# Objective
Starting at the line containing "This screenshot has width=1920, height=800." and ending at the line containing "point(1052,389)", reproduce those lines with the requests included. Scale every click coordinate in the answers by 0.55 and round to whole numbers with halves rounded up, leaving all numbers in the requests unchanged.

# Provided data
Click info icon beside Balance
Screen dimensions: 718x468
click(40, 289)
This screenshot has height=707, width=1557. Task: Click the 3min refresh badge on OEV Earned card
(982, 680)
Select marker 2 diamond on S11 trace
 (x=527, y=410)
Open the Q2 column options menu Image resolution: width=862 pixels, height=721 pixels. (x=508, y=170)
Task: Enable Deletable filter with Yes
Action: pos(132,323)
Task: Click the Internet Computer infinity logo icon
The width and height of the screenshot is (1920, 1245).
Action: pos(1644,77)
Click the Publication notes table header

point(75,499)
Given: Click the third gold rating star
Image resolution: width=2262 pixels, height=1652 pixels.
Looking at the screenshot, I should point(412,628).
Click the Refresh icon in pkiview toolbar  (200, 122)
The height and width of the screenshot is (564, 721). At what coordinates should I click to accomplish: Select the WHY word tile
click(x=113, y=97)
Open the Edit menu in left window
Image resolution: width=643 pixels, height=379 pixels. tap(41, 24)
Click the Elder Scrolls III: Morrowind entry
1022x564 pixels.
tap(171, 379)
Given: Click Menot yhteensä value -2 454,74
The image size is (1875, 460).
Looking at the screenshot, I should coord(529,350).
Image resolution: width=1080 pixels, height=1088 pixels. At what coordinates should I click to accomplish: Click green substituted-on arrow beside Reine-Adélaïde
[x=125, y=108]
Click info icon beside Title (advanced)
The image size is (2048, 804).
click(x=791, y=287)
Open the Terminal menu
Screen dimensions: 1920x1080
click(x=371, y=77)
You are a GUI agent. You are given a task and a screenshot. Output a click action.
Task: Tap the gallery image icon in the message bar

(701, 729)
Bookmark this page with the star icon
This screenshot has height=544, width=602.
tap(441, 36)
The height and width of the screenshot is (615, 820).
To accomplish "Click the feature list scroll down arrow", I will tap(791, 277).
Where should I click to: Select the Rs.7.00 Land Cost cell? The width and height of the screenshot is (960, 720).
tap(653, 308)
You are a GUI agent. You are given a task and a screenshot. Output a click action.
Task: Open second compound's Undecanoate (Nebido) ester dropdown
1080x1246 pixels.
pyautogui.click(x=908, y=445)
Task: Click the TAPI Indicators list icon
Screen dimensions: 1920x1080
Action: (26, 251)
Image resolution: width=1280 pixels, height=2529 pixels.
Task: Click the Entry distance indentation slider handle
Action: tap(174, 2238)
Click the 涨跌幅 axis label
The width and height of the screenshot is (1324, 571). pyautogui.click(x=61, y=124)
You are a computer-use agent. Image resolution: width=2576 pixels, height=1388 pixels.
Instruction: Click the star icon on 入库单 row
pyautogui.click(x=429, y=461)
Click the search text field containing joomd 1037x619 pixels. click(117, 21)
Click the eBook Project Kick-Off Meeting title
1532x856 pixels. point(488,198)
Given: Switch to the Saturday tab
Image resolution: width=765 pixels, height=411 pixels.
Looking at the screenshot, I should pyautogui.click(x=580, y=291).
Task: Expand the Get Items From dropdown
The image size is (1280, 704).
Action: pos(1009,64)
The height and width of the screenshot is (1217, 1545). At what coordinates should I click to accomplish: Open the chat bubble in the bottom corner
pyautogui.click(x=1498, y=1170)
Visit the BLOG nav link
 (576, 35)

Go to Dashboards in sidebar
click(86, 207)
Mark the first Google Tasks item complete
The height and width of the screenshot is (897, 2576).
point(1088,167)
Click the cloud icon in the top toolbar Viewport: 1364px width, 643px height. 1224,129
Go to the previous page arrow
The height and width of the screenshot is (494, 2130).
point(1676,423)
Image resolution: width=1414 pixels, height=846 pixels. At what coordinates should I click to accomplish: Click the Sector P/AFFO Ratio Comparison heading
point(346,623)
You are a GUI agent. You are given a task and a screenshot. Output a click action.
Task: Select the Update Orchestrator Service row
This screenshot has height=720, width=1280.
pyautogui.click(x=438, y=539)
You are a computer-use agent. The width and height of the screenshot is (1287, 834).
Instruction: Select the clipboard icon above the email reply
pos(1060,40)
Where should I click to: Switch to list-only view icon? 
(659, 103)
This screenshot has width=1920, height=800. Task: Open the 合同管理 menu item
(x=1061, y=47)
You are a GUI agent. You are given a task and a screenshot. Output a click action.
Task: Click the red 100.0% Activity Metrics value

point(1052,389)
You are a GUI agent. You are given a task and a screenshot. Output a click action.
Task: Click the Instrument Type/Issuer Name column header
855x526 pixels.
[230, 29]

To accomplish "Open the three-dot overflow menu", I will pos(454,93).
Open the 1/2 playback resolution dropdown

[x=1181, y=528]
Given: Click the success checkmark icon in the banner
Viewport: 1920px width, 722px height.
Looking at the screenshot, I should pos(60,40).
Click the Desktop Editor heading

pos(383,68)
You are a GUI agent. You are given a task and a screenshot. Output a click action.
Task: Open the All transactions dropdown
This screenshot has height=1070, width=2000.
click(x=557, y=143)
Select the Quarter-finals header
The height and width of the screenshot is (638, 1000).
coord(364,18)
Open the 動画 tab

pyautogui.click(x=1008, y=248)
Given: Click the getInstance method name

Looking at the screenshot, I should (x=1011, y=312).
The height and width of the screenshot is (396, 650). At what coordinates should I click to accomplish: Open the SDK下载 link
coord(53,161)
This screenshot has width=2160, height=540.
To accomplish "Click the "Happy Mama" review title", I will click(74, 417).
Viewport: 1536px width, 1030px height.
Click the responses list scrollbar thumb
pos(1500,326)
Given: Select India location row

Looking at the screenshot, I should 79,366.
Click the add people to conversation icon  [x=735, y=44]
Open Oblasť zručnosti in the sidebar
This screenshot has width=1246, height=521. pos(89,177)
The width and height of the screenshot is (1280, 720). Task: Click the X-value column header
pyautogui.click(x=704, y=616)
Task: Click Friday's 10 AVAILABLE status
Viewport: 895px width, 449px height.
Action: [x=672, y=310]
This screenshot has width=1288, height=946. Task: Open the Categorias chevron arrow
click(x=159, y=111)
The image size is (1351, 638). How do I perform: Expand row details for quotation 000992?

# Written answer
This screenshot has width=1920, height=800. Task: Open the 合同管理 menu item
(x=584, y=26)
You are a GUI agent. You are given a task and a screenshot. Output a click action.
Task: Click the red 100.0% Activity Metrics value

point(579,214)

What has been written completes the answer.